#### Excerpted records
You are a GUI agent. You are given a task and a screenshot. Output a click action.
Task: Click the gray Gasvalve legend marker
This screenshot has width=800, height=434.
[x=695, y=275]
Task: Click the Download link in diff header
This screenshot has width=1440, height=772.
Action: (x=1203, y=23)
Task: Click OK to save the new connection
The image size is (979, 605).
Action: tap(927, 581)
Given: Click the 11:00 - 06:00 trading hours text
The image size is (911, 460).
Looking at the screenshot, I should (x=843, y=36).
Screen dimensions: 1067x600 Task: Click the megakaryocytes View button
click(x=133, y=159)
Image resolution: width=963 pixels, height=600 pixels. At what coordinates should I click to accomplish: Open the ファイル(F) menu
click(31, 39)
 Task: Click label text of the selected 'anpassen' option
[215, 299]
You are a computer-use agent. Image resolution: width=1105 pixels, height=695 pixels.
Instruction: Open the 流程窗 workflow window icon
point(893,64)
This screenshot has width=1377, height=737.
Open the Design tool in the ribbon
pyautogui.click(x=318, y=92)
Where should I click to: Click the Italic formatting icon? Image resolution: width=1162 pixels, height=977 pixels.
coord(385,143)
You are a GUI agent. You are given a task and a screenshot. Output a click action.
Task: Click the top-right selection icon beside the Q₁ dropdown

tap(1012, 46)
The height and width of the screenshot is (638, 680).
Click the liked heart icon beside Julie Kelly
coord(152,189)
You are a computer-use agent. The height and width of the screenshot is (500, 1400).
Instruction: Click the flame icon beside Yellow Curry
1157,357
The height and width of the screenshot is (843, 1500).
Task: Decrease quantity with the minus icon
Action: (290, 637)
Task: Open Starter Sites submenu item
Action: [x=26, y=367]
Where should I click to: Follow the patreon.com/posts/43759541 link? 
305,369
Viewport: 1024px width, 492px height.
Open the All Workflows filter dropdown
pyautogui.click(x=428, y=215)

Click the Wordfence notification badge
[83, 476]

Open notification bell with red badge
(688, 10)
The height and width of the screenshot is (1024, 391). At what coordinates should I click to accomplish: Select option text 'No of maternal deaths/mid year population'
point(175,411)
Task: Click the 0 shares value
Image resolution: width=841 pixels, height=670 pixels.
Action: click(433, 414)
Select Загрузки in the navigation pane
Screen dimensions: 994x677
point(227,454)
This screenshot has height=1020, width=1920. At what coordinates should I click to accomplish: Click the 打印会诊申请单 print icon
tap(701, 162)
########
- **Instructions for the task**
Each entry above should be retyped exactly, with nothing missed.

- **Result**
You are a GUI agent. You are given a task and a screenshot. Output a click action.
Task: Click the gray Gasvalve legend marker
This screenshot has width=800, height=434.
[x=695, y=275]
Task: Click the Download link in diff header
This screenshot has width=1440, height=772.
Action: (x=1203, y=23)
Task: Click OK to save the new connection
The image size is (979, 605).
Action: tap(927, 581)
Given: Click the 11:00 - 06:00 trading hours text
The image size is (911, 460).
Looking at the screenshot, I should (x=843, y=36).
Screen dimensions: 1067x600 Task: Click the megakaryocytes View button
click(x=133, y=159)
Image resolution: width=963 pixels, height=600 pixels. At what coordinates should I click to accomplish: Open the ファイル(F) menu
click(31, 39)
 Task: Click label text of the selected 'anpassen' option
[215, 299]
You are a computer-use agent. Image resolution: width=1105 pixels, height=695 pixels.
Instruction: Open the 流程窗 workflow window icon
point(893,64)
This screenshot has width=1377, height=737.
Open the Design tool in the ribbon
pyautogui.click(x=318, y=92)
Where should I click to: Click the Italic formatting icon? Image resolution: width=1162 pixels, height=977 pixels.
coord(385,143)
You are a GUI agent. You are given a task and a screenshot. Output a click action.
Task: Click the top-right selection icon beside the Q₁ dropdown

tap(1012, 46)
The height and width of the screenshot is (638, 680).
Click the liked heart icon beside Julie Kelly
coord(152,189)
You are a computer-use agent. The height and width of the screenshot is (500, 1400).
Instruction: Click the flame icon beside Yellow Curry
1157,357
The height and width of the screenshot is (843, 1500).
Task: Decrease quantity with the minus icon
Action: (290, 637)
Task: Open Starter Sites submenu item
Action: [x=26, y=367]
Where should I click to: Follow the patreon.com/posts/43759541 link? 
305,369
Viewport: 1024px width, 492px height.
Open the All Workflows filter dropdown
pyautogui.click(x=428, y=215)

Click the Wordfence notification badge
[83, 476]

Open notification bell with red badge
(688, 10)
The height and width of the screenshot is (1024, 391). At what coordinates should I click to accomplish: Select option text 'No of maternal deaths/mid year population'
point(175,411)
Task: Click the 0 shares value
Image resolution: width=841 pixels, height=670 pixels.
Action: click(433, 414)
Select Загрузки in the navigation pane
Screen dimensions: 994x677
point(227,454)
This screenshot has height=1020, width=1920. At what coordinates should I click to accomplish: Click the 打印会诊申请单 print icon
tap(701, 162)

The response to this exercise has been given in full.